Texto do exercício

>>>>>

O relatório, as bananas e os macacos
Dei-me ao trabalho de ler as 32 páginas que constituem o “Relatório do Grupo de Trabalho para a definição do conceito de serviço público de comunicação social”.
É no mínimo desanimador verificar que o Governo criou um Grupo de Trabalho formado maioritariamente por pessoas que pouca ou nenhuma relação têm com o universo dos Media, e que nalguns casos têm demonstrado, ao longo dos anos, a sua santíssima ignorância sobre esta área (convém não esquecer os manifestos públicos de Eduardo Cintra Torres, quando vendia antenas parabólicas, contra a televisão por cabo, considerando-a condenada ao fracasso...).
Mas é mais confrangedor e triste verificar que aqueles senhores reuniram semanalmente durante seis meses para chegarem a conclusões que parecem resultar de uma conversa de café, uma espécie de “eles são todos iguais, vamos mas é por ordem naquilo”...
Não há, no documento, argumentos, dados, exemplos, casos de sucesso internacional, que sustentem as ideias apresentadas, a não ser uma obsessão com aquilo a que chamam a “intervenção ilegítima ou eticamente reprovável dos diferentes poderes nos serviços de informação da rádio, TV e agência noticiosa do Estado”. Para acabar com essa intervenção, a sugestão é tão minimalista quanto absurda: acabe-se com a maioria da televisão do estado e reduza-se a informação ao mínimo. Eis o tecto criativo do Grupo de Trabalho: em vez de curarmos a doença, matamos o doente.
Ou seja: em vez de resolver, caso exista e se manifeste, a pretensa intervenção dos poderes nos meios, criando mecanismos legais que a impeçam, limitam-se os meios e está o assunto arrumado.

<<<<<

Entradas listadas
>>>>>

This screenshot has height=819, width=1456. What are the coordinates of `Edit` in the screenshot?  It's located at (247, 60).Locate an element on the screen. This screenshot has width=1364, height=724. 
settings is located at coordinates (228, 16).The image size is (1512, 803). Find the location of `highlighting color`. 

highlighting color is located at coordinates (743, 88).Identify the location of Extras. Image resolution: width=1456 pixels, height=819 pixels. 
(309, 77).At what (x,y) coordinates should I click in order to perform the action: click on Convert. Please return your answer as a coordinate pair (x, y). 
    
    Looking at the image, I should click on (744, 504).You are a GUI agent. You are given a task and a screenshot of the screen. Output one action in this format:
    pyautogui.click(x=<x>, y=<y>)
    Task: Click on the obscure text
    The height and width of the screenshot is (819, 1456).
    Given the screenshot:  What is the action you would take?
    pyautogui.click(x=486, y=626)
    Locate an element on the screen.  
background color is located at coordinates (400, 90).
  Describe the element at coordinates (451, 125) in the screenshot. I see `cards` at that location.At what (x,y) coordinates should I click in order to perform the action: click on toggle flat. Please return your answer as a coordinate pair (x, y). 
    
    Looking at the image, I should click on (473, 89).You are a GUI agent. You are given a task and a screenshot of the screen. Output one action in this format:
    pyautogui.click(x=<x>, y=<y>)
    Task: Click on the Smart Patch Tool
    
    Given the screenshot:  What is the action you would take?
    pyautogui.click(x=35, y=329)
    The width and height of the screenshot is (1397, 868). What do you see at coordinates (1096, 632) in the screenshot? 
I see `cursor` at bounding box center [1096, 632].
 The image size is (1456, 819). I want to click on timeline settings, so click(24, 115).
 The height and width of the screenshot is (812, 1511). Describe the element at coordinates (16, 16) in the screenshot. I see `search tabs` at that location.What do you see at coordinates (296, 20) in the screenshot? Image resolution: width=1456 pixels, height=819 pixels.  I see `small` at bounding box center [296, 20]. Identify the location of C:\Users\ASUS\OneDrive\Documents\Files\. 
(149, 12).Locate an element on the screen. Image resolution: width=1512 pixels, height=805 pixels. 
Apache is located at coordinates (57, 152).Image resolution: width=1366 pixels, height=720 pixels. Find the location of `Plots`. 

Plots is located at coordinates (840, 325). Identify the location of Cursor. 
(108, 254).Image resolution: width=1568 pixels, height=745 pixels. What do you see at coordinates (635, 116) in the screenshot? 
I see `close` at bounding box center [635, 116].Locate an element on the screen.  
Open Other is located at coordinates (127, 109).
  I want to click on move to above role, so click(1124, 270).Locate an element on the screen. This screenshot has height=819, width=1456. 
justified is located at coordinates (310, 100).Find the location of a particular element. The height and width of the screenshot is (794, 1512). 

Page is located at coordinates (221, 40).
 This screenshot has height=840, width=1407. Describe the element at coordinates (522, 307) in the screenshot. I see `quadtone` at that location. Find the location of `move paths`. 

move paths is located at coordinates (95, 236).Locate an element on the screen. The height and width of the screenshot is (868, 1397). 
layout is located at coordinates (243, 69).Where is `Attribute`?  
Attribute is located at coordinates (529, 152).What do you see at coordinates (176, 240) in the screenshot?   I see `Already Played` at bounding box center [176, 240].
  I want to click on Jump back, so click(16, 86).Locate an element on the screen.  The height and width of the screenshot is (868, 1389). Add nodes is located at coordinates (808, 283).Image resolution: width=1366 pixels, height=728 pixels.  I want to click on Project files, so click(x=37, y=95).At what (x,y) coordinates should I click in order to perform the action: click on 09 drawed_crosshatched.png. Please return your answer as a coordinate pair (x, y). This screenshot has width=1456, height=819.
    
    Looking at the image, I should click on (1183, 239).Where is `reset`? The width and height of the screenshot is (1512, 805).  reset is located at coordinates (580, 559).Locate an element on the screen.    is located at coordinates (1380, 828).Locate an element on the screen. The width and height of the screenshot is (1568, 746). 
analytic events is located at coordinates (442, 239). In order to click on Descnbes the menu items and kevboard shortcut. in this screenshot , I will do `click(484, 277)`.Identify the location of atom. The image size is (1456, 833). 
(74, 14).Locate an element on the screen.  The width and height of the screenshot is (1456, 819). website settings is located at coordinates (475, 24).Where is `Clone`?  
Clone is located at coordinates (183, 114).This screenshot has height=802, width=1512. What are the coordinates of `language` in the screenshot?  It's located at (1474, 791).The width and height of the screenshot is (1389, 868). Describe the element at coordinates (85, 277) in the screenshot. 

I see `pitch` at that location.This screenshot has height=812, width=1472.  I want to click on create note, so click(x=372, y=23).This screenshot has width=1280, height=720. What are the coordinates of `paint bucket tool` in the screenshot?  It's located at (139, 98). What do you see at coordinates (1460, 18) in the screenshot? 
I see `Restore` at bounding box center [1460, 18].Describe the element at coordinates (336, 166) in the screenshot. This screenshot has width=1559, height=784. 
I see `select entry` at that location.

<<<<<

Objetivo do exercício
Prossiga o texto sobre o relatório do serviço público de comunicação social a partir da sua última frase.

Resultado do exercício
O relatório tem momentos para rir – como quando se escreve que a solução Televisão Digital Terrestre “irá provavelmente (...) servir apenas uma parte reduzida da população, recorrendo grande parte desta a plataformas pagas para efeitos de acesso a conteúdos televisivos e também radiofónicos”. Confesso que nem na Casa dos Segredos ouvi alguém dizer que paga para ouvir rádio...
O relatório tem momentos para chorar – como quando se defende “que os conteúdos prioritários em língua portuguesa são”, entre outros, “entretenimento criterioso, enriquecedor ou alternativo”. Cheira-me que o Governo vai ter de criar um Grupo de Trabalho para definir o que é “entretenimento criterioso, enriquecedor ou alternativo”...
O relatório tem momentos absurdos – como quando pretende que “os conteúdos noticiosos do operador de serviço público de rádio e televisão sejam concentrados em noticiários curtos, sejam limitados ao essencial e recuperem o carácter verdadeiramente informativo, libertos da crescente dimensão subjectiva e opinativa no jornalismo”. Como se o simples critério de escolha de noticias não fosse já, em si, subjectivo, como se todo o jornalismo pudesse ser “verdadeiramente informativo”. Como se o jornalismo do futuro não radicasse justamente na diversidade de olhares, abordagens, formatos e soluções. Nem um jovem estagiário escreveria esta história da carochinha.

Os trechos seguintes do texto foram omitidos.